> **EXERCISE TASKS**:
[1] In the affordable housing excerpt, turn the paragraph beginning "No sites have yet been determined" into a short bulleted list that keeps its main facts.
[2] From the affordable housing excerpt, output the stretch from "To sort through" through "of comparative examples." word for word.

> **EXCERPTED PASSAGE**:

════

In the past year, Charlottesville City Council has adopted a new affordable housing strategy. The Albemarle Planning Commission has a public hearing next Tuesday about the update of the county’s policy. And the Central Virginia Regional Housing Partnership has been holding a speakers’ series on views from the development community.
UVA’s work will happen in that regional background, as UVA steps into a role they’ve not played before. Chief Operating Officer J.J. Davis is serving as chair of the UVA Affordable Housing Advisory Group which includes community members.
“The goal for this initial phase of this work is to learn more about how you see the University contributing to affordable housing solutions in our community and to collect input that will help this stage,” Davis said.
No sites have yet been determined for where new units might be. A quick look at area GIS records shows that the UVA Foundation owns around three dozen properties in Charlottesville, and that the Rector and Visitors of the University own around 90. UVA-proper owns over 70 parcels in Albemarle and the foundation owns several dozen.
To sort through the possibilities and to establish criteria for hiring that third-party developer, UVA has hired Gina Merritt of Northern Real Estate Urban Ventures to work through this phase, which will result in the development of a “request for proposals.”
“My team’s role in the University’s affordable housing initiative is to help UVA to develop a framework for implementing this initiative,” Merritt said. “The University plans to solicit developers to help develop University property in a way that meets our collective goals.”
This will include market research, review of previous studies, and discussion of comparative examples.
“And once the sites are selected for development, we will evaluate zoning, determine what housing and income types should be located on each site, and then draw diagrams to show the potential scale of these buildings,” Merritt said. “We will run financial models to determine the best way to finance the development and identify possible resources to fund the project.”
Merritt presented three examples of developments she’s been involved with. One of these is the 70-unit Nannie Hellen at 4800 in Washington D.C. where one-third of the units were replacement units for public housing, and the rest were financed through Low-Income Housing Tax Credits (LIHTC).
The trio took questions from those on the virtual call. J.J. Davis asked the first.
“A lot of organizations are already doing affordable housing work,” Davis asked. “Where will UVA fit in so that they are not competing or duplicating efforts. Jim?”

════

> **DATA LISTING**:
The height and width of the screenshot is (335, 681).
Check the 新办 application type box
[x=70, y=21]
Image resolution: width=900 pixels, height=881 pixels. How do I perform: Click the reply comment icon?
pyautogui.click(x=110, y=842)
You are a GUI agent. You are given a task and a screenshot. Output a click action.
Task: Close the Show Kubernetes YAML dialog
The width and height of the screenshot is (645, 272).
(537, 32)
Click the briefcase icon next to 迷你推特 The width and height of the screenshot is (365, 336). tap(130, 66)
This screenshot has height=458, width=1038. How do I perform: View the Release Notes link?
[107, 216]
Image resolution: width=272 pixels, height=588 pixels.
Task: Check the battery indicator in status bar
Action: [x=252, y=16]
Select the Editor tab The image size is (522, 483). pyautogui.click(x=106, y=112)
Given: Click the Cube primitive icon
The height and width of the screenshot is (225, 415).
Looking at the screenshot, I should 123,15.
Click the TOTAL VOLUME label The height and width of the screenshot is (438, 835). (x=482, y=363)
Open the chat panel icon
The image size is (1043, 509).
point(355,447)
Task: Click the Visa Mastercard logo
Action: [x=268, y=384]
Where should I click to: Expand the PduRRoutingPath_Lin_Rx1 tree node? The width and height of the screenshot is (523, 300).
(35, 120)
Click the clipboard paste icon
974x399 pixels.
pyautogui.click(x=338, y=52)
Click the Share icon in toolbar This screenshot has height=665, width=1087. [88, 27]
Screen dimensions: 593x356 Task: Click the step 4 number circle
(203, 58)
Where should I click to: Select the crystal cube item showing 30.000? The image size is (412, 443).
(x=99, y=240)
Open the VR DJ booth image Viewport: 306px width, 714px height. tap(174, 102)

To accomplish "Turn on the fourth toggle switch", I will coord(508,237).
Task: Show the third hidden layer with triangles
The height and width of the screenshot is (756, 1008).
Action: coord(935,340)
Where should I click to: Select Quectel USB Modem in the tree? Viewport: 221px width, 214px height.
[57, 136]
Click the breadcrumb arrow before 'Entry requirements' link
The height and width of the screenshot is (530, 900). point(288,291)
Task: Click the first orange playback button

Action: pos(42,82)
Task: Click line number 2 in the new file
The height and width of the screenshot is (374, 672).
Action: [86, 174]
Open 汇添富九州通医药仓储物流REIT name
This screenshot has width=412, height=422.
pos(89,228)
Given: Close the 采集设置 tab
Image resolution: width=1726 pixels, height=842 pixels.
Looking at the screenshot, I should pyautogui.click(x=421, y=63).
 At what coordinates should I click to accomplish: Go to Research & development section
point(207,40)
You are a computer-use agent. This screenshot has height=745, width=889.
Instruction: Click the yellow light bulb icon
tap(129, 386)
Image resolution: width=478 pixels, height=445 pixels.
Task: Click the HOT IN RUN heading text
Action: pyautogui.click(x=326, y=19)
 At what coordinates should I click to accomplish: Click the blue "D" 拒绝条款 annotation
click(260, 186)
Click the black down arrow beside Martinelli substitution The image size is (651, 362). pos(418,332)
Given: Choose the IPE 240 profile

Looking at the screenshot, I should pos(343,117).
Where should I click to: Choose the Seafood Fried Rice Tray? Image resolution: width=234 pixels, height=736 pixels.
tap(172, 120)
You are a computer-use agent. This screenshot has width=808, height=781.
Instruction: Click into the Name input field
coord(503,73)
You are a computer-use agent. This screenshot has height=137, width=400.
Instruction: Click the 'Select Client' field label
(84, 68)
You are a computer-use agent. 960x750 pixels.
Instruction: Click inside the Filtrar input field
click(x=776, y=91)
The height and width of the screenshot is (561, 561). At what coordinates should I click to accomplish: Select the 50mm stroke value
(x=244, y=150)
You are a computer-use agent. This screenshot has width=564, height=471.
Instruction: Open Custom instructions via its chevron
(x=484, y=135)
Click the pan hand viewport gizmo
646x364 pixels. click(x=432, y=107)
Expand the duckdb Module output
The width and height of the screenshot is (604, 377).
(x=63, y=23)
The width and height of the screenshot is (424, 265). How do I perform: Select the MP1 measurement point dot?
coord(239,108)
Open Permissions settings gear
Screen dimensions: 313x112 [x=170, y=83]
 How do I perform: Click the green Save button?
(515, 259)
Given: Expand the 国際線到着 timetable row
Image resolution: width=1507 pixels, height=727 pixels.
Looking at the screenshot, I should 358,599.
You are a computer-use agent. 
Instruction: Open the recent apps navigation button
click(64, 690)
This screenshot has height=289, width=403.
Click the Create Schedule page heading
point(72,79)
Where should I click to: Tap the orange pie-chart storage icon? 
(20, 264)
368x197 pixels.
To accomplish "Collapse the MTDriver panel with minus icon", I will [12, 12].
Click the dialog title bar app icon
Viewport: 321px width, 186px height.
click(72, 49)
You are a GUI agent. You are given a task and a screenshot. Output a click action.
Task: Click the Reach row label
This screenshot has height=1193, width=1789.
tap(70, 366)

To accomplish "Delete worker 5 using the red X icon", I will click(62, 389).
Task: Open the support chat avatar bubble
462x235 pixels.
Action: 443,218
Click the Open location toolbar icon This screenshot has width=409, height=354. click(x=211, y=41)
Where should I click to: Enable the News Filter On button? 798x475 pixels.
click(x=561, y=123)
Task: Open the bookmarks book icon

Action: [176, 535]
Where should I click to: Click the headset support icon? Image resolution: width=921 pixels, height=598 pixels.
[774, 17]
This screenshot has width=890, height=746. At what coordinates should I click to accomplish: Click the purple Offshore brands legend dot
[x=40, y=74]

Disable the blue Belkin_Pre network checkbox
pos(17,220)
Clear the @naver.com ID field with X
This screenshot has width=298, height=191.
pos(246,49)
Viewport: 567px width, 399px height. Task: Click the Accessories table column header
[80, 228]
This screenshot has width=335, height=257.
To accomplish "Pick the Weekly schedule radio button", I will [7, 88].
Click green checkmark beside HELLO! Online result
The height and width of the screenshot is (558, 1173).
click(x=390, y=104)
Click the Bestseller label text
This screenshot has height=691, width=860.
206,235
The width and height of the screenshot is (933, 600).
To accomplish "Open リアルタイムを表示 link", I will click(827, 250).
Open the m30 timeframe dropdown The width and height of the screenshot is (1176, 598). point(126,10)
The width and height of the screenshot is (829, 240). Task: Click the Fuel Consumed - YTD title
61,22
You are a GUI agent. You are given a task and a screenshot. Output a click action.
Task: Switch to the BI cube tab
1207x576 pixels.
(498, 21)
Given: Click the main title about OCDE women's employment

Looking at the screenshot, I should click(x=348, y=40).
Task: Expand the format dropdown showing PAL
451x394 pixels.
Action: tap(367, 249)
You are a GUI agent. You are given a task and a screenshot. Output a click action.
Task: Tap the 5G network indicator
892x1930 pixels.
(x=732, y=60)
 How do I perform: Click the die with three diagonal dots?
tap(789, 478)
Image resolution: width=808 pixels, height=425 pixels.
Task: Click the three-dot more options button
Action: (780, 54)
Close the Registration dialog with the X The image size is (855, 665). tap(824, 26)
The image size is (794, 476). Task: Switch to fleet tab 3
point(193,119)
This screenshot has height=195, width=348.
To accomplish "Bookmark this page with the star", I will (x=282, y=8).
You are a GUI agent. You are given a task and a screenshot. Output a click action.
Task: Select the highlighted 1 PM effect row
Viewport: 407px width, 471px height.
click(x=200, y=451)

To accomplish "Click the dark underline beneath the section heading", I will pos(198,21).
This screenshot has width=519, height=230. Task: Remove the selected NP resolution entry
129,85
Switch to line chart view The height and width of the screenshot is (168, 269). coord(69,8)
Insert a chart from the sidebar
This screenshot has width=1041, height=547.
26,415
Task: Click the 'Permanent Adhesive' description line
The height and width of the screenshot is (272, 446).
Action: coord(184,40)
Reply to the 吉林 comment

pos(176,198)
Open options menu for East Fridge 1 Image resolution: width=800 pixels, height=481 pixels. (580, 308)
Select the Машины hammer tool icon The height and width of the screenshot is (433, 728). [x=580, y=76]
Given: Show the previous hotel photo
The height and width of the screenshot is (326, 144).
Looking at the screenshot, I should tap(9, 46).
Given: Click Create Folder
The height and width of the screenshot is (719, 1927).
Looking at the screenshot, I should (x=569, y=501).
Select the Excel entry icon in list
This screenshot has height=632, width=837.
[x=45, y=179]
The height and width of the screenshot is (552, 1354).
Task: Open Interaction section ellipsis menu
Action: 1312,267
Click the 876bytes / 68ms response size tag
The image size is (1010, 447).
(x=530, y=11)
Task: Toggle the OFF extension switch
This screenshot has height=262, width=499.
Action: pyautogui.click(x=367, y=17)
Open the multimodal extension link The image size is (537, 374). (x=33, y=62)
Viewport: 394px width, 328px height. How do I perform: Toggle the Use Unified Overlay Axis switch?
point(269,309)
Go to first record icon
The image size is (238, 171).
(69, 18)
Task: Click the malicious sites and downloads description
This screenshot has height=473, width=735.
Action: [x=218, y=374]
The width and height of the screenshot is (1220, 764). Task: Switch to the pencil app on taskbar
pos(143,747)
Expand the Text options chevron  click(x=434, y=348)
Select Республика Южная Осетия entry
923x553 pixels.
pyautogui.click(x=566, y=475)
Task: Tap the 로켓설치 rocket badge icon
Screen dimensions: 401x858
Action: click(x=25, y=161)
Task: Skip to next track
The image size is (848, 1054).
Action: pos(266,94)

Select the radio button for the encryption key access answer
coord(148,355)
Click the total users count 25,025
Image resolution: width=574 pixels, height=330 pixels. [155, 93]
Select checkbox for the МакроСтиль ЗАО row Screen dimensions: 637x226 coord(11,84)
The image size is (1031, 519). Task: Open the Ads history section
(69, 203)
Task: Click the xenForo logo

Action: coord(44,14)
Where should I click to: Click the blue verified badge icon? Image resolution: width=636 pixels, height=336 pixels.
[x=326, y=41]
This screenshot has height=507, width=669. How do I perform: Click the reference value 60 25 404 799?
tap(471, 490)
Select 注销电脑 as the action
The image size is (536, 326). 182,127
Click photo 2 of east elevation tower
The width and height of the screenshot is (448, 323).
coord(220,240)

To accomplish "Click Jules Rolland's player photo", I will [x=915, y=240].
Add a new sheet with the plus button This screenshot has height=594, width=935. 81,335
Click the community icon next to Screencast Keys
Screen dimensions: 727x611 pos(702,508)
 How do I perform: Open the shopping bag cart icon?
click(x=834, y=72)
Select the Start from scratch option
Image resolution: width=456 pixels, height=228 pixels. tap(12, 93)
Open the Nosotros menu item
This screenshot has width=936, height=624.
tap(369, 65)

════

> **ANSWERS FOR THE EXERCISE**:
[1]
- No sites have been chosen yet for possible new units.
- Area GIS records show the UVA Foundation owns about three dozen properties in Charlottesville.
- The Rector and Visitors of the University own about 90 properties in Charlottesville.
- UVA-proper owns more than 70 parcels in Albemarle.
- The foundation owns several dozen parcels in Albemarle.

[2]
To sort through the possibilities and to establish criteria for hiring that third-party developer, UVA has hired Gina Merritt of Northern Real Estate Urban Ventures to work through this phase, which will result in the development of a “request for proposals.”
“My team’s role in the University’s affordable housing initiative is to help UVA to develop a framework for implementing this initiative,” Merritt said. “The University plans to solicit developers to help develop University property in a way that meets our collective goals.”
This will include market research, review of previous studies, and discussion of comparative examples.